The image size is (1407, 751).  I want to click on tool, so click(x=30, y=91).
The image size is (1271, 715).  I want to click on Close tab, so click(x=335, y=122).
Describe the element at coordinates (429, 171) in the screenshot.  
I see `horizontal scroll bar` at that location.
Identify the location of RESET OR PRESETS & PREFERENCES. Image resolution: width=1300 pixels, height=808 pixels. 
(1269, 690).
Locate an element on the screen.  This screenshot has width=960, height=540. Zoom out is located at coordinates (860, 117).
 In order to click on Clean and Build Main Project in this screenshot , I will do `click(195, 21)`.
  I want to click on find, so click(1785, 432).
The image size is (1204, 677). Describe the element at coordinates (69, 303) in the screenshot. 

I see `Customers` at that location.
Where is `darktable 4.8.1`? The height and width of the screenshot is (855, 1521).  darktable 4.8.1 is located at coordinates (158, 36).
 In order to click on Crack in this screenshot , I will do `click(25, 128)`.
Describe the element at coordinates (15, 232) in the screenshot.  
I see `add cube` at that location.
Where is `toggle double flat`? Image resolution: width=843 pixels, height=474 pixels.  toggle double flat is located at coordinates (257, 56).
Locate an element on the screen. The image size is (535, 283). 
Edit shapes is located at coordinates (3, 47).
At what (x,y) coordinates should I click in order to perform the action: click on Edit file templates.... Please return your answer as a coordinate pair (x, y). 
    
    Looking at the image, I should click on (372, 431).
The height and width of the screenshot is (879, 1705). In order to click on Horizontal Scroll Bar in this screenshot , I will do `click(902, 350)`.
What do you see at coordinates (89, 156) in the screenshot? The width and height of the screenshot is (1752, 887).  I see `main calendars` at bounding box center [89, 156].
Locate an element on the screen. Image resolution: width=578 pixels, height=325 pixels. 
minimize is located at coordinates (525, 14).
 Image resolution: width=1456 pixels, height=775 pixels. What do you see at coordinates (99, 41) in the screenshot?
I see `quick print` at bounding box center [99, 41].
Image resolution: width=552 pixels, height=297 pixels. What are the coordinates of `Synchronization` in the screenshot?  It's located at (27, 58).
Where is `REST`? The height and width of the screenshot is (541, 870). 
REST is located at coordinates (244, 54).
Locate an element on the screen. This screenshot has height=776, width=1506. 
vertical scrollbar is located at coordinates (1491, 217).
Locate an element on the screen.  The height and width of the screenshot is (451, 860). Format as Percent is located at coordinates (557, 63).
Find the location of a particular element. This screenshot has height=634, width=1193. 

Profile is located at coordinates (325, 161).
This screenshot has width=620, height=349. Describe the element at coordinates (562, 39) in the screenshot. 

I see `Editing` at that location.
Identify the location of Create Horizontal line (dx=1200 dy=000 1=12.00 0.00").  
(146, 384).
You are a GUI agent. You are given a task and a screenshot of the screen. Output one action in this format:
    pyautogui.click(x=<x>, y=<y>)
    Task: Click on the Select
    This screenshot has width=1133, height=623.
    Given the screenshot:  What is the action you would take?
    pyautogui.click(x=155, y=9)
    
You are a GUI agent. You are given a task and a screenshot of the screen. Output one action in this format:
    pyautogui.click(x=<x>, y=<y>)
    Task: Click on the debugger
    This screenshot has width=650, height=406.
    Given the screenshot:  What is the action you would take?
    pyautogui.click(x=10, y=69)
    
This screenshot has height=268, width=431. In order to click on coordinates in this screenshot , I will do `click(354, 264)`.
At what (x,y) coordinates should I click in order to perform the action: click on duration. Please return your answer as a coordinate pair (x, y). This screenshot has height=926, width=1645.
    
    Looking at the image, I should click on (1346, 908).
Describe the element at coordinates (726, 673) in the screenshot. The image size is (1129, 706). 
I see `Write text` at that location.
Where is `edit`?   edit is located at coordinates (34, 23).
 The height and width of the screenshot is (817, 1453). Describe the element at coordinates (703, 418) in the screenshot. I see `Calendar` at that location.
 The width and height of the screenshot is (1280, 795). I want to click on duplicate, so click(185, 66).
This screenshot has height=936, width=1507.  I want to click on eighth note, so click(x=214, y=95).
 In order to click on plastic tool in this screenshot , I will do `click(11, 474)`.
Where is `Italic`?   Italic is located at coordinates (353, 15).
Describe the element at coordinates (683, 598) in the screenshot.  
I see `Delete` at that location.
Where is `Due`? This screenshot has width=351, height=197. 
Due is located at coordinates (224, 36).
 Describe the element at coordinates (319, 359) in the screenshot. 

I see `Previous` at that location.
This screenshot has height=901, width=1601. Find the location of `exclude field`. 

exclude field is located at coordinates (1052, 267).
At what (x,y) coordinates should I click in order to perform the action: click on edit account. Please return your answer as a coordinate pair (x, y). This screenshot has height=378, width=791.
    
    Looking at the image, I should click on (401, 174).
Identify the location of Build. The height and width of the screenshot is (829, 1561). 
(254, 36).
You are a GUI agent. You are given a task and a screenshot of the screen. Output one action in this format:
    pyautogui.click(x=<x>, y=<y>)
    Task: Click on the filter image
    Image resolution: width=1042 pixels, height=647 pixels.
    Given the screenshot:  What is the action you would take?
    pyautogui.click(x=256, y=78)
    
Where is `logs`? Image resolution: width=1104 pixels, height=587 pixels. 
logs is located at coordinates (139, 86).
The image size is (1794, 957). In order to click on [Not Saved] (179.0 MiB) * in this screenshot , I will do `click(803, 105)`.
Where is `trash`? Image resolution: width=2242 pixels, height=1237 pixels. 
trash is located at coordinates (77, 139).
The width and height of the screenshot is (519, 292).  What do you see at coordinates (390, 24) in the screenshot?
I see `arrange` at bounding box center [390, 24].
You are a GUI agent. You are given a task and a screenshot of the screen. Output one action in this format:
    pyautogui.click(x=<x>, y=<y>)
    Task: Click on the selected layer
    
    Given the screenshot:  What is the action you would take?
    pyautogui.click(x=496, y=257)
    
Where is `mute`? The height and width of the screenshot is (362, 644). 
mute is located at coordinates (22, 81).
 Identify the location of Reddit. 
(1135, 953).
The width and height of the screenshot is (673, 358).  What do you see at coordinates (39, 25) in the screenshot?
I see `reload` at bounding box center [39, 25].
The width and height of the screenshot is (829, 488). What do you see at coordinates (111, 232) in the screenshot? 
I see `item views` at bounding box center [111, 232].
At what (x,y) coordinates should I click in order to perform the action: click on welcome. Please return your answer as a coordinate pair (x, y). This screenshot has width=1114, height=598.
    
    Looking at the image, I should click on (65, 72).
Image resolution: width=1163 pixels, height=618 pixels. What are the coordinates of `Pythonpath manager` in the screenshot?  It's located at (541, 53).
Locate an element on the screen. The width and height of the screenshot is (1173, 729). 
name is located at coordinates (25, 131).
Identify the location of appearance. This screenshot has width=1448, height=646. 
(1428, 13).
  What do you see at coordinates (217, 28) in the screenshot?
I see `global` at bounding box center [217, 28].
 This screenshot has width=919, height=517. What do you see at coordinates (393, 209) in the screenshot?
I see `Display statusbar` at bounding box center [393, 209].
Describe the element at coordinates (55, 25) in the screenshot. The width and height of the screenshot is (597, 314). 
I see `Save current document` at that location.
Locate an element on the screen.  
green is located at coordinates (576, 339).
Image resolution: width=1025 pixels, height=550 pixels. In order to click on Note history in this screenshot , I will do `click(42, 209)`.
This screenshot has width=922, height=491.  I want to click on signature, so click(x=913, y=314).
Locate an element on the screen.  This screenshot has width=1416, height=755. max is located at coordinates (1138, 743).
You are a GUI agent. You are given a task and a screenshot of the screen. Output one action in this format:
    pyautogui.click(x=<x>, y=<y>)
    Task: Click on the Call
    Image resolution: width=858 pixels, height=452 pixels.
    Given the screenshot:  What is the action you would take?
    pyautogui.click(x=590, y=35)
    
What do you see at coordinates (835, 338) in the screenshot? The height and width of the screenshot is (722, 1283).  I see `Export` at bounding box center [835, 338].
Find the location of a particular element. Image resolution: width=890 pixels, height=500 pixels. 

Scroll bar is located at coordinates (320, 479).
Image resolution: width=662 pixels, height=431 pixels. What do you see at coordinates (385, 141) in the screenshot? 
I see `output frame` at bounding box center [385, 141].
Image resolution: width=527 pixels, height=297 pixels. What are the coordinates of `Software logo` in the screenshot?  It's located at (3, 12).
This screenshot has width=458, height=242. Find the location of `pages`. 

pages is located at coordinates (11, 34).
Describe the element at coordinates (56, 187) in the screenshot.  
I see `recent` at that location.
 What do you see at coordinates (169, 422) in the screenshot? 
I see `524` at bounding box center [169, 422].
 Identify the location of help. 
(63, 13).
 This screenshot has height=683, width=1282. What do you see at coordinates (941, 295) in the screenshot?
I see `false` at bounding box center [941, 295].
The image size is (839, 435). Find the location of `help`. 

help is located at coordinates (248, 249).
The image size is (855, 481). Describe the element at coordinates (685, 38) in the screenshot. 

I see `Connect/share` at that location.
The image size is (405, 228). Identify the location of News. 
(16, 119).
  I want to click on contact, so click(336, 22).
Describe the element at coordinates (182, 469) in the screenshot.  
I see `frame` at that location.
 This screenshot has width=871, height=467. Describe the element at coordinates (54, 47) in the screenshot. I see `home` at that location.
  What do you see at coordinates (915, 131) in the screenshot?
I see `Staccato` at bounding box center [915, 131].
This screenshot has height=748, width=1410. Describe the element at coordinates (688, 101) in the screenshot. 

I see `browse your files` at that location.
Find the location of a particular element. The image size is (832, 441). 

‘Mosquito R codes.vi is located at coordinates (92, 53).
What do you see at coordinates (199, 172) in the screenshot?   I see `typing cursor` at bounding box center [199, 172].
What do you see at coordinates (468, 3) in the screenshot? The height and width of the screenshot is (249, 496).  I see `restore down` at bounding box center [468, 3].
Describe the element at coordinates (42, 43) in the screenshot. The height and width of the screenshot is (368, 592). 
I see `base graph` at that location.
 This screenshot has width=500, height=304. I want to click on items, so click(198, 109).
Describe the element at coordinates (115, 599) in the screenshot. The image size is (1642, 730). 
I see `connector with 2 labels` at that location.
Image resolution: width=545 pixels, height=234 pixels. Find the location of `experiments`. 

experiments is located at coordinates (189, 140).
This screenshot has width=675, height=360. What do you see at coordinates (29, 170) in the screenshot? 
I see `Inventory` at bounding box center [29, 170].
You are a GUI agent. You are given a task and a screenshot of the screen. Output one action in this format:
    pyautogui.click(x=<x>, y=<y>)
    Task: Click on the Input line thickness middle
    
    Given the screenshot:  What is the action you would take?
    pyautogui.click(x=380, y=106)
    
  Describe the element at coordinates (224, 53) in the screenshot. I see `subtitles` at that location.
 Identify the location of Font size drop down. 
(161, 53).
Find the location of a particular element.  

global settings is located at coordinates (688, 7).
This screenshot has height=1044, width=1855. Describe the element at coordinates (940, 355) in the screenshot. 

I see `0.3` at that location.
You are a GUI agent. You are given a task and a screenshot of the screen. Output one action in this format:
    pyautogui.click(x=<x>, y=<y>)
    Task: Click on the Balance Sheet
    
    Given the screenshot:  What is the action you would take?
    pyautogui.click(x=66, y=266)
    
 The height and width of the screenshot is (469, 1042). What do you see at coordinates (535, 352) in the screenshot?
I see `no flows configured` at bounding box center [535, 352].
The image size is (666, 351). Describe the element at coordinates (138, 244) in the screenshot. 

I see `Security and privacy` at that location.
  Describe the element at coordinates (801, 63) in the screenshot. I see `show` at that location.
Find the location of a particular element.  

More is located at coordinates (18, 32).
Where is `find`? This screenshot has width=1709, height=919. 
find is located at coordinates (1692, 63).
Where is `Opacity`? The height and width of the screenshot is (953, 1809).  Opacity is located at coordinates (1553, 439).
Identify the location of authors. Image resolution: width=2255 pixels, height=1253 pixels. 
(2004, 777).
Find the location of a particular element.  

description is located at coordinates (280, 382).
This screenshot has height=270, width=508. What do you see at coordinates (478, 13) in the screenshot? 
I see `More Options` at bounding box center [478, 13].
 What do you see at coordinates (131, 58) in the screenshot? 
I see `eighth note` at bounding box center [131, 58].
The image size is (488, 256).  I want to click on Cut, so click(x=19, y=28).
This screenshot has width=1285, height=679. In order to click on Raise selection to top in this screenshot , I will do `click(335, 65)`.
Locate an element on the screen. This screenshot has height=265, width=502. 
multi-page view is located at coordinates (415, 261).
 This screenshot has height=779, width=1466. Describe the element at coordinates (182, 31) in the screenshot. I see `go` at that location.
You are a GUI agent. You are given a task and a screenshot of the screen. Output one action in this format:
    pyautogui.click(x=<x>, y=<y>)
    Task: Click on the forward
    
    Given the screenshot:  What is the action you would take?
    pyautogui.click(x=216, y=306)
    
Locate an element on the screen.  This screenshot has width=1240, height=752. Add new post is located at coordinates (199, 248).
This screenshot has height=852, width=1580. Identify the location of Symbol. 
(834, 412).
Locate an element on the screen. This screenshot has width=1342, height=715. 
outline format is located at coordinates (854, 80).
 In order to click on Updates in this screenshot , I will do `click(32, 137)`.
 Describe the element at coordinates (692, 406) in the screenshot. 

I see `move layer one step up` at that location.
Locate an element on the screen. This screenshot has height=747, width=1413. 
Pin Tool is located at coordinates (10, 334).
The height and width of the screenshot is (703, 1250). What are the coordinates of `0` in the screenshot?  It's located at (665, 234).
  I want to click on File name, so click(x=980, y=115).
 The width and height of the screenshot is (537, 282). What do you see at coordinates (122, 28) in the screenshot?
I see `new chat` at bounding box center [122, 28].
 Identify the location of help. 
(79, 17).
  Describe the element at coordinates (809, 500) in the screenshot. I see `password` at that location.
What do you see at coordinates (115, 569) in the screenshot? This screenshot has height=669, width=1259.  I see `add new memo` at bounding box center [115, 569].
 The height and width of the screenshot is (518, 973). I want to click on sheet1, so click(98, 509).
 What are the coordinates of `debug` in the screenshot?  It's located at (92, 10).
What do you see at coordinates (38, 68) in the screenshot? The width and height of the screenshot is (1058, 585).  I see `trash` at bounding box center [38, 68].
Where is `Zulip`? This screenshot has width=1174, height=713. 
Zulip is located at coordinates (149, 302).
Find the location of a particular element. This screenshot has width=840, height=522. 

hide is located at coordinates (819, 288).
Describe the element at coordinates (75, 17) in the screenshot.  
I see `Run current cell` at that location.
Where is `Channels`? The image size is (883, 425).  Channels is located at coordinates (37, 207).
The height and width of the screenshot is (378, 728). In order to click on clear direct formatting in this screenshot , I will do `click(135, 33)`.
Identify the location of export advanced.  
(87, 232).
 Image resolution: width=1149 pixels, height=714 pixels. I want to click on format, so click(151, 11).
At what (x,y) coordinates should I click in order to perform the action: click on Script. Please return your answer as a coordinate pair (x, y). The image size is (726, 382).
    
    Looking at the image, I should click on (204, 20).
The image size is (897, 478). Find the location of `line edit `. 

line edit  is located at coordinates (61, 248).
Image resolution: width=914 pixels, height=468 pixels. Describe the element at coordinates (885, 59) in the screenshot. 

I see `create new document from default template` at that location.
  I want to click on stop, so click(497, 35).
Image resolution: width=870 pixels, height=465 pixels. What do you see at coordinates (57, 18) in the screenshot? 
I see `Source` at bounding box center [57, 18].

§ Given request:
Output the records as a JSON list of strings with one string per line and no blank lines. Begin at the line that contains "Describe the element at coordinates (182, 469)" and stop after the line that contains "What do you see at coordinates (468, 3)".

§ Answer to the exercise:
[
  "Describe the element at coordinates (182, 469) in the screenshot.  ",
  "I see `frame` at that location.",
  " This screenshot has width=871, height=467. Describe the element at coordinates (54, 47) in the screenshot. I see `home` at that location.",
  "  What do you see at coordinates (915, 131) in the screenshot?",
  "I see `Staccato` at bounding box center [915, 131].",
  "This screenshot has height=748, width=1410. Describe the element at coordinates (688, 101) in the screenshot. ",
  "I see `browse your files` at that location.",
  "Find the location of a particular element. The image size is (832, 441). ",
  "‘Mosquito R codes.vi is located at coordinates (92, 53).",
  "What do you see at coordinates (199, 172) in the screenshot?   I see `typing cursor` at bounding box center [199, 172].",
  "What do you see at coordinates (468, 3) in the screenshot? The height and width of the screenshot is (249, 496).  I see `restore down` at bounding box center [468, 3]."
]